Освященное божественной санкцией, право являлось, так сказать, практической реализацией представлений о свободе, которая в конце концов и сводилась к исполнению богоданного закона, обычая. Но свободы как отвлеченного понятия, как абсолютной моральной ценности, закон русский не знал, принимая в расчет только фактическую свободу какого-то определенного лица или группы лиц. Свобода свободе рознь, мое право не есть твое право, короче говоря, всяк сверчок знай свой шесток – вот главная мысль древнерусского права. В большинстве случаев закон русский занят не столько самим фактом правонарушения, сколько его участниками, то есть кем оно совершено и кто потерпел ущерб в результате противоправного деяния. Юридическая оценка последнего, таким образом, напрямую зависела от определения социально-правового статуса виновного и потерпевшего. Статус же определялся тремя главными критериями: 1) степенью личной свободы (свободный человек или челядин, раб); 2) этнической принадлежностью (русин – не русин) и 3) отношением к князю (огнищанин, гридень или людин). Хотя вопросы собственно,сти никогда не ускользают из поля зрения закона русского, однако ему нет почти никакого дела до имущественного положения тяжущихся сторон, чьи права и ответственность стоят вне всякой связи с земельной собственностью, да и с собственно,стью вообще. Поземельные споры закону русскому Х в. совершенно безразличны, единственная зависимость, которую он признает, – личная: челядинство, холопство.

Древнерусское право преследовало единственную цель – покарать преступника; мысль о предупреждении преступлений и исправляющем воздействии наказания ему совершенно чужда, вернее, напрочь в нем отсутствует. Но закон русский по-своему гуманен: в его намерения не входит, например, подвергать преступника тюремному заключению и телесным наказаниям, тем более калечить его, даже если речь идет о провинившемся рабе. В карательной системе того времени существовало четыре вида наказания: 1) узаконенная кровная месть; 2) смертная казнь; 3) выдача на поток и разграбление, то есть изгнание виновного из общины со всей семьей, с конфискацией всего имущества в княжескую казну и, видимо, с последующей продажей всех в рабство; 4) наложение на виновного виры – денежного возмещения материального убытка или физического ущерба. Вира, в свою очередь, делилась на продажу и плату за обиду, в зависимости от того, в чью пользу она взималась. Продажа означала княжеский сбор, рассматриваемый как правительственная кара преступника за нарушение общественного спокойствия. Однако если непосредственный виновник правонарушения не был в состоянии самостоятельно расплатиться за содеянное, то вся тяжесть продажи ложилась на плечи его родни или общины, к которой он принадлежал. Эти деньги поступали в княжескую казну, а фактически доставались всей дружине. Летописец засвидетельствовал, что прежние князья, «если случится правая вира, ту брали и тотчас отдавали дружине на оружие. Дружина этим кормилась...» Продажа относилась к древнейшему слою правовых учреждений, присущих родоплеменному обществу*. Пеня за обиду – штрафная санкция более позднего происхождения – шла лично потерпевшему. Ее присутствие в статьях закона, видимо, и отличало гражданские дела от уголовных [Ключевский В.О. Сочинения в девяти томах. М., 1989, I, с. 246].

## ФРАГМЕНТЫ ЗАПИСЕЙ

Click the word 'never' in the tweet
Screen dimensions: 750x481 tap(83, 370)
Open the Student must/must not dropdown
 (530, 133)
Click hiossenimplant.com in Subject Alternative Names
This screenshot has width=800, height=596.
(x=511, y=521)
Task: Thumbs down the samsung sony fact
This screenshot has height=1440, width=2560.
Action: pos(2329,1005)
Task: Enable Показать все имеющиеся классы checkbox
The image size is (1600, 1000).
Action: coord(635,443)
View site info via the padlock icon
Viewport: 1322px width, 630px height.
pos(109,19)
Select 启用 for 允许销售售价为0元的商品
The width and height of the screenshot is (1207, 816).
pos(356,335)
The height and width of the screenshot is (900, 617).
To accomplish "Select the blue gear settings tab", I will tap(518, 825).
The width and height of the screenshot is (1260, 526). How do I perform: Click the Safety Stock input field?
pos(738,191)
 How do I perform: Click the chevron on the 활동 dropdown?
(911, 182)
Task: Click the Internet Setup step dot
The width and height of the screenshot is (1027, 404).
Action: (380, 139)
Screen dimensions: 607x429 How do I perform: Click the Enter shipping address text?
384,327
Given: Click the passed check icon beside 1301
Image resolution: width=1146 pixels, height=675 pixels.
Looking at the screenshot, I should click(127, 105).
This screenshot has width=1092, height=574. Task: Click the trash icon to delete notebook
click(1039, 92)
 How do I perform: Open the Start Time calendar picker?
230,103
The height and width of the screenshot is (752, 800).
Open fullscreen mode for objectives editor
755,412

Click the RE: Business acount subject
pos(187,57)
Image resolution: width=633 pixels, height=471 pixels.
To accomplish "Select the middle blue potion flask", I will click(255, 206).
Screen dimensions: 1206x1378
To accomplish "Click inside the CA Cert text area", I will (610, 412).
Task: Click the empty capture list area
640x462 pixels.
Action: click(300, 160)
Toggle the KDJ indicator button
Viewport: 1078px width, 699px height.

## ПИСЬМЕННОЕ ЗАДАНИЕ 1
Перечислите все виды наказания, которые, согласно тексту о древнерусском праве, существовали в карательной системе того времени.
## ПИСЬМЕННОЕ ЗАДАНИЕ 2
Продолжите текст о древнерусском праве, начав сразу после его последнего предложения.

## ОТВЕТ 1
1) Узаконенная кровная месть.
2) Смертная казнь.
3) Выдача на поток и разграбление, то есть изгнание виновного из общины со всей семьей, с конфискацией всего имущества в княжескую казну и, видимо, с последующей продажей всех в рабство.
4) Наложение на виновного виры, то есть денежного возмещения материального убытка или физического ущерба.

## ОТВЕТ 2
    * По свидетельству Тацита, все, что закон взимал с преступника у древних германцев, поступало в распоряжение вождя и племенного собрания.

Содержание сохранившихся положений закона русского не отличается большим разнообразием. Преобладает уголовная тематика – кража и насилие против отдельных лиц, – что связано с повсеместным стремлением архаических обществ обуздать личную свободу с тем, чтобы внести в общественную жизнь необходимый элемент безопасности. Подобно западноевропейским «варварским» Правдам, закон русский ограничивался защитой личности и имущества. Действующими лицами его немудреных статей выступают главным образом мужи, погрешившие друг против друга убийством, нанесением увечья, оскорблением действием или присвоением чужого добра.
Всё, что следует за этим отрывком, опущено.